As early as 1811 The Irish Magazine and Monthly Asylum of Neglected Biography quotes “Billy McDowell” as describing an inhuman style of hanging with the words: “A man was shoved off, doubled like a cod in a pot.” The italics may an indication that “cod in a pot” was a common expression.
On 7 September 1831 the Sydney Monitor (New South Wales) (p. 4) reports on a boxing event with the words: “He put in a tremendous blow on the jugular, which doubled his opponent up like a cod in a pot, and put him to sleep.”
The World of Fashion, and Continental Feuilletons of 1 November 1841 (p. 248/2) carries this description: “But there I lay, or rather was crudled up in the wardrobe, like a doubled up cod in a pot, for two hours at least …”
In the same year, in John Bull of 16 October (p. 496), “Paddy” remarks, in an exchange with the Magistrate: “Oh, ‘pon my sowl, your honour it’s all gospel, an sure I think I’m looking at him, doubled up in a corner ov the shop like a cod in a pot, for fear any wan would see his legs.”
"Jack Joyce and the Giant" in Fraser's Magazine for April 1859 (p. 461) has: “'Thrue for ye,' says Jack, 'I'm bint double like a cod in a pot, wid my heels in my mouth a'most.'”
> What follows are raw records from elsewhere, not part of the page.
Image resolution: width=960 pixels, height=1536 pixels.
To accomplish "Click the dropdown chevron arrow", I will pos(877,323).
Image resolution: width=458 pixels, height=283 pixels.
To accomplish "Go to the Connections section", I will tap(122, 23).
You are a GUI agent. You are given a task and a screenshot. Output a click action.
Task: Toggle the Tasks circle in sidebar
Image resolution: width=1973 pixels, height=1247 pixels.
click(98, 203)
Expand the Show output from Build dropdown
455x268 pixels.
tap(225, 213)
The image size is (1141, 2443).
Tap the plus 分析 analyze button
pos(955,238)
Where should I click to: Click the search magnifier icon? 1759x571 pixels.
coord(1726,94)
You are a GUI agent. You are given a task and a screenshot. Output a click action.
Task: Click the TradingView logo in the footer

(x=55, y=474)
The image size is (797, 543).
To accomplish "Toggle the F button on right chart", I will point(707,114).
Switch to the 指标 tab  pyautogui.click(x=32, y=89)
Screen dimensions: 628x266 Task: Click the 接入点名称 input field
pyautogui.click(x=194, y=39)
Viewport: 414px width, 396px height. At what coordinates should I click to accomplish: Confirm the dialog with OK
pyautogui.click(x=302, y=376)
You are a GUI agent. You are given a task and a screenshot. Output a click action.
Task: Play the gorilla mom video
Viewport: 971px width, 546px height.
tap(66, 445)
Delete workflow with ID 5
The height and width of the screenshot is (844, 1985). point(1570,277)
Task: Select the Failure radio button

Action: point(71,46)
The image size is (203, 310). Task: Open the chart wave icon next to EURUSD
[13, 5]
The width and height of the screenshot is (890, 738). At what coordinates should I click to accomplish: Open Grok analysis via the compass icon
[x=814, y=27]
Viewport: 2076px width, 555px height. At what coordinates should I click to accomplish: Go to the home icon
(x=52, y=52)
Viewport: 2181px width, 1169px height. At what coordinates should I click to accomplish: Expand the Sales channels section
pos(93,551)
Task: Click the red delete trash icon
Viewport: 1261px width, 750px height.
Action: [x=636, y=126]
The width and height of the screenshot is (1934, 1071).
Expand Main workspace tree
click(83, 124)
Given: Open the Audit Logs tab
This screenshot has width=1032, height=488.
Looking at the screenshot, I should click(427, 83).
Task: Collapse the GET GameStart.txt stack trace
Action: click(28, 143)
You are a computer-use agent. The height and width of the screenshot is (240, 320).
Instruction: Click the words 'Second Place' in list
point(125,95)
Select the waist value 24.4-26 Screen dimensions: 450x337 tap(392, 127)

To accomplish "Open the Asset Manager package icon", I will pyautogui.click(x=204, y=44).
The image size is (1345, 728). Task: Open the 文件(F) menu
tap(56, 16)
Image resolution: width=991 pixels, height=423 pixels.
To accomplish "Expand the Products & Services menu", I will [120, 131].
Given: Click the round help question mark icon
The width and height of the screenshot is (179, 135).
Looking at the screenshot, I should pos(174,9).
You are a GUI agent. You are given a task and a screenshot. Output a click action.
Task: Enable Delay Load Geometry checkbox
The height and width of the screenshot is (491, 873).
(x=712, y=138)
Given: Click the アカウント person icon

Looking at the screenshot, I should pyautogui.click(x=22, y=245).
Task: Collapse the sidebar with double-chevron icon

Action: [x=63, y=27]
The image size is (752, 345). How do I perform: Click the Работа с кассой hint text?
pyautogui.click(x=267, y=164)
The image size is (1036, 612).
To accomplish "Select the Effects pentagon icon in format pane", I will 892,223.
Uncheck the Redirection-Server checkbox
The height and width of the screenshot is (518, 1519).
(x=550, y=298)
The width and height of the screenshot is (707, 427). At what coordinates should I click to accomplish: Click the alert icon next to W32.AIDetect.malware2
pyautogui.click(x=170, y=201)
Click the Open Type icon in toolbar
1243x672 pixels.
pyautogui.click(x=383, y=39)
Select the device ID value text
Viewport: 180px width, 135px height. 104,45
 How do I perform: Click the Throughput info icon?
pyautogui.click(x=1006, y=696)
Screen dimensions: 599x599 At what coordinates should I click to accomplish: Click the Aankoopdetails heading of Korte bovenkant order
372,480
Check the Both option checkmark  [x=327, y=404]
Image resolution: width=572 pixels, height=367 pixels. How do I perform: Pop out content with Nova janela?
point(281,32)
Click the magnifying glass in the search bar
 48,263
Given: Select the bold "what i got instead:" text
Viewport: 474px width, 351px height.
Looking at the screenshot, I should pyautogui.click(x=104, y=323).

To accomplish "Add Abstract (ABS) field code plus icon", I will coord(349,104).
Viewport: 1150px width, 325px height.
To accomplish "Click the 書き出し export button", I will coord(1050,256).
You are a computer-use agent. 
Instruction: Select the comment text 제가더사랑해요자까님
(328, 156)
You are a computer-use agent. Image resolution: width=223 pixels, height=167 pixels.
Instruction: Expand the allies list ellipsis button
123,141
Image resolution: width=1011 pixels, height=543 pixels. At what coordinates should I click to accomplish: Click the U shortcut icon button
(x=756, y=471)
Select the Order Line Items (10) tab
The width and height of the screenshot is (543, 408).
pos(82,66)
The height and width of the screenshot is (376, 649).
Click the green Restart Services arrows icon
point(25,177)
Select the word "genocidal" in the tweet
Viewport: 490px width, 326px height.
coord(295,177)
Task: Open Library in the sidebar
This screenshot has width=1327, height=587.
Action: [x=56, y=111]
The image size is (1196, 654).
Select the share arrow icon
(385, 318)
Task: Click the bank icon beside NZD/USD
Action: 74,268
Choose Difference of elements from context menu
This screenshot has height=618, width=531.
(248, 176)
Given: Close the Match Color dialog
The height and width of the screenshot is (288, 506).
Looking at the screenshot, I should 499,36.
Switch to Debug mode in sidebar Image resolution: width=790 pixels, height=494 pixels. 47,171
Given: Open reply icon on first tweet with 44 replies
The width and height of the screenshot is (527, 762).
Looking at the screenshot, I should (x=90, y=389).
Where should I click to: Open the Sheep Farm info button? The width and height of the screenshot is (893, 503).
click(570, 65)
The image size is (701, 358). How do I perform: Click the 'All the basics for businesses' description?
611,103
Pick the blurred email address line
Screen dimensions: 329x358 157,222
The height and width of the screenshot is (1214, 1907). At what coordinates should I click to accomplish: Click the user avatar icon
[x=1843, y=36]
The popularity of the expression in the years before the publication of “Johnny I Hardly Knew Ye” of 1867 clearly shows that the song only alludes to a set phrase that was already current in the first half of the 19th century.
Harald Beck
Footnotes
1 Joseph Prescott “Notes on Joyce’s Ulysses” in Modern Language Quarterly (1952) vol. 13, June p. 151 (noted by Hodgart/Worthington in their pioneering Song in the Works of James Joyce of 1959).